[STORED DATA]
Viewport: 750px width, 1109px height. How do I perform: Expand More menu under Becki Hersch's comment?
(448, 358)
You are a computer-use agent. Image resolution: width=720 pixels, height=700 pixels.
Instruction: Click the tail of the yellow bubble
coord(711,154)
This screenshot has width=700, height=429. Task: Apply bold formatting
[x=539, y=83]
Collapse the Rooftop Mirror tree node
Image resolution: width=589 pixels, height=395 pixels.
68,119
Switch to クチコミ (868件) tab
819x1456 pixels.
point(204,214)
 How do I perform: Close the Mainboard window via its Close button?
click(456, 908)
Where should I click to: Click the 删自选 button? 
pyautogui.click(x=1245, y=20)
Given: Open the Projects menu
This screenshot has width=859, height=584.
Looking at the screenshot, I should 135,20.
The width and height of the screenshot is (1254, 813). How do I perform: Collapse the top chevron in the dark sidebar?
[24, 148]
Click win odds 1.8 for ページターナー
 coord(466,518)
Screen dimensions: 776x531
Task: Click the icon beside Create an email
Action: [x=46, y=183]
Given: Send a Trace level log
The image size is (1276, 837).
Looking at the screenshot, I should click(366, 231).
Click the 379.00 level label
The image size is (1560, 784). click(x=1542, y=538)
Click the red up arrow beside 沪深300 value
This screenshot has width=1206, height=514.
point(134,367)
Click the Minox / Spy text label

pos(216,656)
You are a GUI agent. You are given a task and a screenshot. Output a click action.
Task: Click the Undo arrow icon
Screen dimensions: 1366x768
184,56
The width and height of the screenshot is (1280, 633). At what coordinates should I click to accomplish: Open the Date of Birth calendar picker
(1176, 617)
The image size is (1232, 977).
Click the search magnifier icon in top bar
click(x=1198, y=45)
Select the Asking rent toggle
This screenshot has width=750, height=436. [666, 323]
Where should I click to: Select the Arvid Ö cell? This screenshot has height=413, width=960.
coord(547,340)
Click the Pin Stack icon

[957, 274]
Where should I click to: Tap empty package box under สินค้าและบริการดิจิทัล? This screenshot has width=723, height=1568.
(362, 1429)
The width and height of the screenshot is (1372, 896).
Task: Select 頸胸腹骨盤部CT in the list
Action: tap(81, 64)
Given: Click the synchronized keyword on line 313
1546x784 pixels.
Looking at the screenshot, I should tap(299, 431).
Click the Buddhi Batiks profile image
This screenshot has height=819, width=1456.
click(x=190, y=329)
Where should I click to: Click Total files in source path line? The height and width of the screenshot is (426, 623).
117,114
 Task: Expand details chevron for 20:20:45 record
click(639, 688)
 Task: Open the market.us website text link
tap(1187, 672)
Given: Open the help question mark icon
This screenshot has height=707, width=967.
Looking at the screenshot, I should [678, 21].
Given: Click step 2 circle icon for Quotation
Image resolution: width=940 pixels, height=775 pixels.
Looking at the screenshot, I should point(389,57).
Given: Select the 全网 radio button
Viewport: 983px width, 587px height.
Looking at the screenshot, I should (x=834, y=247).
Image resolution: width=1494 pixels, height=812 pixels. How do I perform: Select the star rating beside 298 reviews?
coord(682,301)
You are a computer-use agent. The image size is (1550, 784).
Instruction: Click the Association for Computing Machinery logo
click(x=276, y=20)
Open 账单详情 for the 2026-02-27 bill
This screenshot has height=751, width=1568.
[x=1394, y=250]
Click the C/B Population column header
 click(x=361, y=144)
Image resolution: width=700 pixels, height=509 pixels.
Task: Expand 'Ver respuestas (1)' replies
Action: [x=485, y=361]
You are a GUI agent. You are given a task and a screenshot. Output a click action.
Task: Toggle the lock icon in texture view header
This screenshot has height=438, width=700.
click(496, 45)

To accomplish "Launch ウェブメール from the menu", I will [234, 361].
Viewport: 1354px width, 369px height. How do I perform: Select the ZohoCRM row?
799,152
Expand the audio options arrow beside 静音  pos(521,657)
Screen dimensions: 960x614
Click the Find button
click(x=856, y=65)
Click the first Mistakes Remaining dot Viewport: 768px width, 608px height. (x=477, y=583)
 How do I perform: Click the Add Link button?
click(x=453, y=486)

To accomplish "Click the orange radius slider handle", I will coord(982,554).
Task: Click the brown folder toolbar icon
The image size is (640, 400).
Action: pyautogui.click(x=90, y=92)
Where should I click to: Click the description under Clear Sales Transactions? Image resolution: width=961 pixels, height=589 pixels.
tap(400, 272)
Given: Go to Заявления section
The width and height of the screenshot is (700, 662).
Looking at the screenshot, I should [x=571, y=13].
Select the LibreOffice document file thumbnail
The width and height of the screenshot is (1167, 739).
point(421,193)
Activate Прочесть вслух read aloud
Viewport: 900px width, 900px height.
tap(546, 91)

[TASK TO COMPLETE] Down to the last line, retype the entries above exactly.

[FINISHED TASK]
Viewport: 750px width, 1109px height. How do I perform: Expand More menu under Becki Hersch's comment?
(448, 358)
You are a computer-use agent. Image resolution: width=720 pixels, height=700 pixels.
Instruction: Click the tail of the yellow bubble
coord(711,154)
This screenshot has width=700, height=429. Task: Apply bold formatting
[x=539, y=83]
Collapse the Rooftop Mirror tree node
Image resolution: width=589 pixels, height=395 pixels.
68,119
Switch to クチコミ (868件) tab
819x1456 pixels.
point(204,214)
 How do I perform: Close the Mainboard window via its Close button?
click(456, 908)
Where should I click to: Click the 删自选 button? 
pyautogui.click(x=1245, y=20)
Given: Open the Projects menu
This screenshot has width=859, height=584.
Looking at the screenshot, I should 135,20.
The width and height of the screenshot is (1254, 813). How do I perform: Collapse the top chevron in the dark sidebar?
[24, 148]
Click win odds 1.8 for ページターナー
 coord(466,518)
Screen dimensions: 776x531
Task: Click the icon beside Create an email
Action: [x=46, y=183]
Given: Send a Trace level log
The image size is (1276, 837).
Looking at the screenshot, I should click(366, 231).
Click the 379.00 level label
The image size is (1560, 784). click(x=1542, y=538)
Click the red up arrow beside 沪深300 value
This screenshot has width=1206, height=514.
point(134,367)
Click the Minox / Spy text label

pos(216,656)
You are a GUI agent. You are given a task and a screenshot. Output a click action.
Task: Click the Undo arrow icon
Screen dimensions: 1366x768
184,56
The width and height of the screenshot is (1280, 633). At what coordinates should I click to accomplish: Open the Date of Birth calendar picker
(1176, 617)
The image size is (1232, 977).
Click the search magnifier icon in top bar
click(x=1198, y=45)
Select the Asking rent toggle
This screenshot has width=750, height=436. [666, 323]
Where should I click to: Select the Arvid Ö cell? This screenshot has height=413, width=960.
coord(547,340)
Click the Pin Stack icon

[957, 274]
Where should I click to: Tap empty package box under สินค้าและบริการดิจิทัล? This screenshot has width=723, height=1568.
(362, 1429)
The width and height of the screenshot is (1372, 896).
Task: Select 頸胸腹骨盤部CT in the list
Action: tap(81, 64)
Given: Click the synchronized keyword on line 313
1546x784 pixels.
Looking at the screenshot, I should tap(299, 431).
Click the Buddhi Batiks profile image
This screenshot has height=819, width=1456.
click(x=190, y=329)
Where should I click to: Click Total files in source path line? The height and width of the screenshot is (426, 623).
117,114
 Task: Expand details chevron for 20:20:45 record
click(639, 688)
 Task: Open the market.us website text link
tap(1187, 672)
Given: Open the help question mark icon
This screenshot has height=707, width=967.
Looking at the screenshot, I should [678, 21].
Given: Click step 2 circle icon for Quotation
Image resolution: width=940 pixels, height=775 pixels.
Looking at the screenshot, I should point(389,57).
Given: Select the 全网 radio button
Viewport: 983px width, 587px height.
Looking at the screenshot, I should (x=834, y=247).
Image resolution: width=1494 pixels, height=812 pixels. How do I perform: Select the star rating beside 298 reviews?
coord(682,301)
You are a computer-use agent. The image size is (1550, 784).
Instruction: Click the Association for Computing Machinery logo
click(x=276, y=20)
Open 账单详情 for the 2026-02-27 bill
This screenshot has height=751, width=1568.
[x=1394, y=250]
Click the C/B Population column header
 click(x=361, y=144)
Image resolution: width=700 pixels, height=509 pixels.
Task: Expand 'Ver respuestas (1)' replies
Action: [x=485, y=361]
You are a GUI agent. You are given a task and a screenshot. Output a click action.
Task: Toggle the lock icon in texture view header
This screenshot has height=438, width=700.
click(496, 45)

To accomplish "Launch ウェブメール from the menu", I will [234, 361].
Viewport: 1354px width, 369px height. How do I perform: Select the ZohoCRM row?
799,152
Expand the audio options arrow beside 静音  pos(521,657)
Screen dimensions: 960x614
Click the Find button
click(x=856, y=65)
Click the first Mistakes Remaining dot Viewport: 768px width, 608px height. (x=477, y=583)
 How do I perform: Click the Add Link button?
click(x=453, y=486)

To accomplish "Click the orange radius slider handle", I will coord(982,554).
Task: Click the brown folder toolbar icon
The image size is (640, 400).
Action: pyautogui.click(x=90, y=92)
Where should I click to: Click the description under Clear Sales Transactions? Image resolution: width=961 pixels, height=589 pixels.
tap(400, 272)
Given: Go to Заявления section
The width and height of the screenshot is (700, 662).
Looking at the screenshot, I should [x=571, y=13].
Select the LibreOffice document file thumbnail
The width and height of the screenshot is (1167, 739).
point(421,193)
Activate Прочесть вслух read aloud
Viewport: 900px width, 900px height.
tap(546, 91)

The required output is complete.